▶ THE DATA:
● ● ● ●

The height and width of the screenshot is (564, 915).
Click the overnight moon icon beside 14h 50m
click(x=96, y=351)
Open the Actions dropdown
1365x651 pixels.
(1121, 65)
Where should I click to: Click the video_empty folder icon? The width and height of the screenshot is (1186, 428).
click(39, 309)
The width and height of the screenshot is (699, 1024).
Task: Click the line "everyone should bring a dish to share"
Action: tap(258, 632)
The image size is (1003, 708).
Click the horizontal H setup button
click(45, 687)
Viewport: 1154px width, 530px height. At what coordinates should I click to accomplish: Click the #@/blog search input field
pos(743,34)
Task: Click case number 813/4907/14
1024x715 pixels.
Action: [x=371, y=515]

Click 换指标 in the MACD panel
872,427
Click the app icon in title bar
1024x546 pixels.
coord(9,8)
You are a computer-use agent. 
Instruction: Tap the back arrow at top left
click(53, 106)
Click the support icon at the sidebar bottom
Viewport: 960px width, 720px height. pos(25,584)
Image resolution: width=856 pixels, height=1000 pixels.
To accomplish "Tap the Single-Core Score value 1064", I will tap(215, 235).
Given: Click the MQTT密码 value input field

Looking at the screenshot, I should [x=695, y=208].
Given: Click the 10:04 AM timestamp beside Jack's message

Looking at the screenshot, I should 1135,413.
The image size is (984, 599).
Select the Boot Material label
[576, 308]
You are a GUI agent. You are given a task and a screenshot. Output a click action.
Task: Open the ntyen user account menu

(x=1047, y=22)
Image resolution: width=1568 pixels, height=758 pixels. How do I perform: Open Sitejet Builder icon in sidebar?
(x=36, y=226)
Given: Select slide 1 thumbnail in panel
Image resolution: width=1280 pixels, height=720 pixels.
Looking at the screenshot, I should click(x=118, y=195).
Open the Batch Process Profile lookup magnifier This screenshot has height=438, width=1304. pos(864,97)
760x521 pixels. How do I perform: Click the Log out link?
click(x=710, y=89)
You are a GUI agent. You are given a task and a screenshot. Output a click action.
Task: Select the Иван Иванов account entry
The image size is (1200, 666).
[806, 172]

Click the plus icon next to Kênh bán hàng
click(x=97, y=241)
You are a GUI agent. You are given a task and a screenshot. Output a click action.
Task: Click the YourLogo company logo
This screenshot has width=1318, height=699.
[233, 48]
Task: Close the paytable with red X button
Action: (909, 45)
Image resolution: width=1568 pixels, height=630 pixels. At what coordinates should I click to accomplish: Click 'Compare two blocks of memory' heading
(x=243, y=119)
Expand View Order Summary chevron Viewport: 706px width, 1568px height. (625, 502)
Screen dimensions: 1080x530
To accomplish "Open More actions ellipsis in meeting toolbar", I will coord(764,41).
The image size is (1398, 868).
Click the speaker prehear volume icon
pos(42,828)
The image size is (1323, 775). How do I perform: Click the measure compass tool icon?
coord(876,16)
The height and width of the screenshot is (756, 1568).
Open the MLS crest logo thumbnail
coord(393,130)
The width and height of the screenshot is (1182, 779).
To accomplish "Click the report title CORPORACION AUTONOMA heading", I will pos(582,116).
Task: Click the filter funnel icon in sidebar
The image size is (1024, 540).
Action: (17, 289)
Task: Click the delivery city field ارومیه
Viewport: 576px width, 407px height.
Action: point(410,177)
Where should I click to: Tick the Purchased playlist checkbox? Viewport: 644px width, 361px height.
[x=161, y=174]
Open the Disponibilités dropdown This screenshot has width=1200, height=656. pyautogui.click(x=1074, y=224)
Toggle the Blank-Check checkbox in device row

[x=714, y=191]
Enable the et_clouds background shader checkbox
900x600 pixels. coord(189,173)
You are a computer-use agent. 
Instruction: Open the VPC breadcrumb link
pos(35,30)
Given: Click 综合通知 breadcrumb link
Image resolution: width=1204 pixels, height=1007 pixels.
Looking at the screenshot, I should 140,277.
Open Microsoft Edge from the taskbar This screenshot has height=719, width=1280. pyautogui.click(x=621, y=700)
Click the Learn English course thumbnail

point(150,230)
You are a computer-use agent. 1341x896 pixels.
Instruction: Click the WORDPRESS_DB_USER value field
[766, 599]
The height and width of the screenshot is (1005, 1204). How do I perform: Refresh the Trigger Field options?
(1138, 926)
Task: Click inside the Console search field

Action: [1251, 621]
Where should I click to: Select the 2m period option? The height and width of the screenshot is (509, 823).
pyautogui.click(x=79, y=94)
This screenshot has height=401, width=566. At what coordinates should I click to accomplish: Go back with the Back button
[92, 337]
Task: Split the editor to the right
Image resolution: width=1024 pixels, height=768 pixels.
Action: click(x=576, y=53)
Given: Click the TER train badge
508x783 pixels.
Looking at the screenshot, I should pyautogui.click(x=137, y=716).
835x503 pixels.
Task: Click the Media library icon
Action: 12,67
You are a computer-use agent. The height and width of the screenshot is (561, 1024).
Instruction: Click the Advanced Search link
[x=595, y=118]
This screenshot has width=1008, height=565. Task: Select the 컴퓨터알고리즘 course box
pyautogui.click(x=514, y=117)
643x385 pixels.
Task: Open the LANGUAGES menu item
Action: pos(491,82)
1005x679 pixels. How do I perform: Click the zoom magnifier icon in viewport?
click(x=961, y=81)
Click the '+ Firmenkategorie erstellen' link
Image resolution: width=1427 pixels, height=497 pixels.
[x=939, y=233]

● ● ● ●

▶ DESCRIPTION OF THE TASK: In the records above, find each line that mentions the string "title", then copy it.

▶ OUTPUT:
Click the app icon in title bar
To accomplish "Click the report title CORPORACION AUTONOMA heading", I will pos(582,116).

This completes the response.